Казалось бы, офицер СС, начальник концлагеря – по определению исчадие ада. Но Виктор Франкл рассказывает о человеке, который, будучи начальником лагеря, втайне помогал заключенным, в частности, покупал много лекарств для лагерной больницы. Когда пришли американцы, заключенные-евреи спрятали его и передали военным только после того, как получили гарантии его личной безопасности. Франкл говорит: «Человеческое – это сплав добра и зла. Рубеж, разделяющий добро и зло, проходит через все человеческое и достигает самых глубин человеческой души. Он различим даже в бездне концлагеря. Мы изучили человека так, как его, вероятно, не изучило ни одно предшествующее поколение. Так что же такое человек? Это существо, которое всегда решает, кто он»
[44].
«Человек – существо, которое всегда решает, кто он» – эти слова Франкла перекликаются с известным святоотеческим определением: «Человек – это животное, которое призвано стать Богом». Свобода наша велика и неотъемлема, и христианская надежда состоит в том, чтобы ни одного врага не исключать из сообщества живых, вопреки очевидности верить в то, что каждый человек способен к покаянию, к свободному выбору добра. Мы также можем свободно выбирать, как мы будем переживать страдания, причиненные врагом.

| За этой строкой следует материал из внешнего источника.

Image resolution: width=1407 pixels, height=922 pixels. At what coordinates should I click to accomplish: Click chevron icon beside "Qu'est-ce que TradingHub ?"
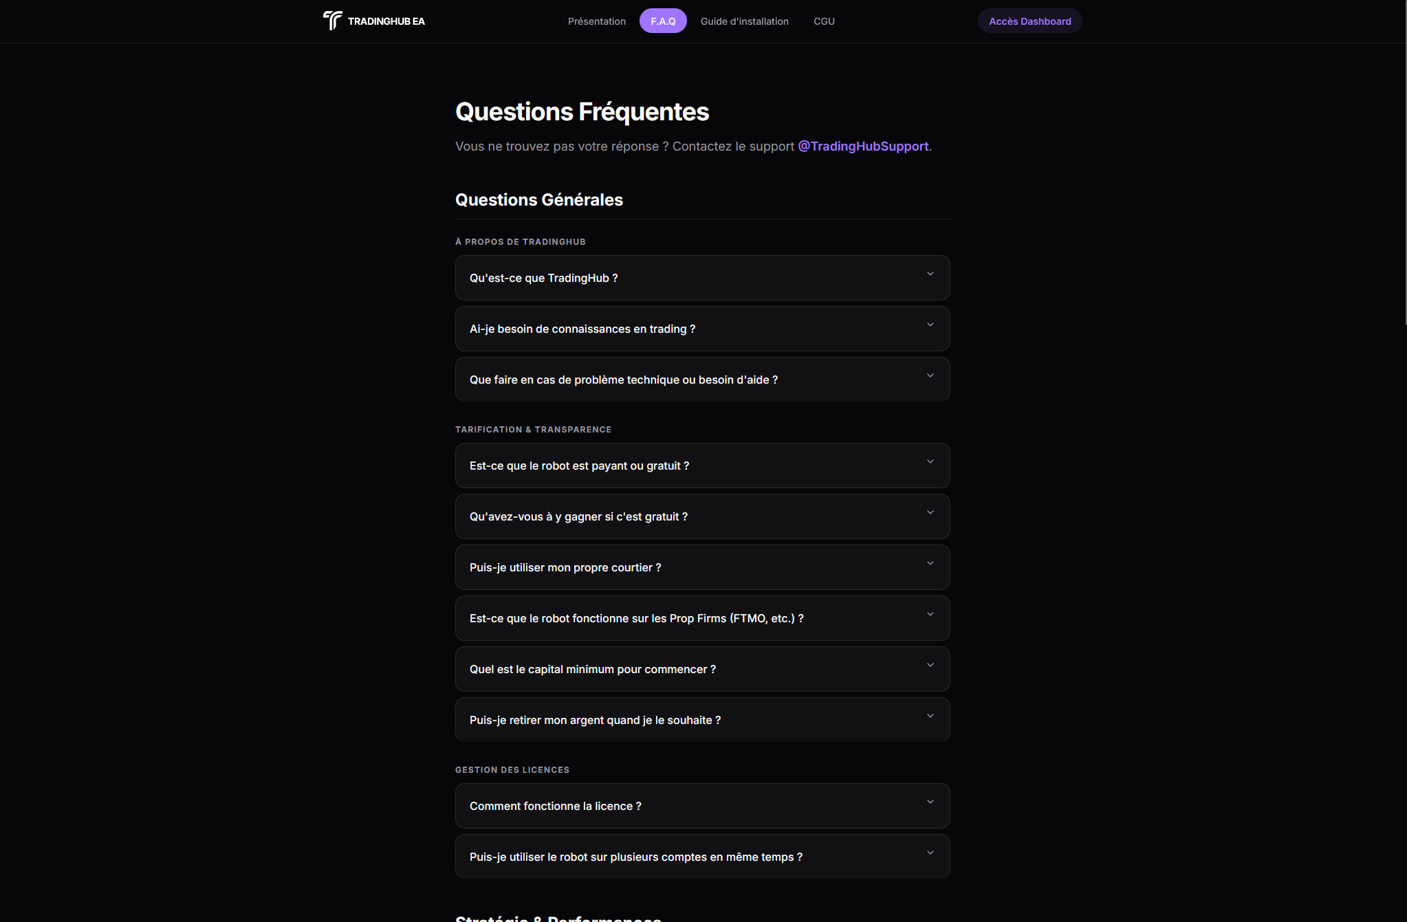pos(930,274)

Мирослав Вольф рассказывает историю младенца Джихада. Его мать, хорватка-мусульманка, была учительницей литературы. Во время гражданской войны соседи и коллеги избивали ее и издевались над ней. Мальчишка, ее ученик, мочился ей в лицо, а взрослые мужчины хохотали и кричали: «Так тебе и надо, вонючая мусульманка!» Она осталась в живых, уехала, и, когда у нее родился сын, назвала его Джихадом, чтобы он с материнским молоком впитал память о ее страданиях, унижениях и боли. Нимало не оправдывая мучителей этой женщины, Вольф задумывается о судьбе ее сына. Если мать не сможет простить своих врагов, он будет обречен на ненависть. Не исключено, что он станет причиной таких же страданий другой женщины: «Жертвы зачастую не могут помешать ненависти пробудиться к жизни, но ради себя самих они могут и должны отказаться ее подпитывать, стремясь полностью искоренить ее в своей душе. Если сегодня жертвы не совершат покаяние, завтра они станут преступниками, которые, обманывая самих себя, попытаются оправдать свои злодеяния пережитыми страданиями»
[45].
Когда мы сталкиваемся со злом, причиняемым врагом, мы не можем не испытывать гнев, ярость, желание отомстить. Эти чувства законны и понятны. Другое дело, как быть с ними дальше. Если мы продолжаем питать их в сердце, они будут пожирать нас и разрушать мир вокруг. Если же мы, несмотря на всю остроту своего страдания, все-таки попытаемся выйти за их пределы, станет возможным увидеть в себе не невинную жертву, а человека, который тоже грешен (пусть не столь чудовищно, как враг), а потому нуждается в прощении. С другой стороны, и в своем враге мы можем увидеть человека, пусть и совершившего зло. Это двойное открытие собственной греховности и человечности врага совершается с трудом, но именно оно позволяет нам сделать выбор в пользу прощения.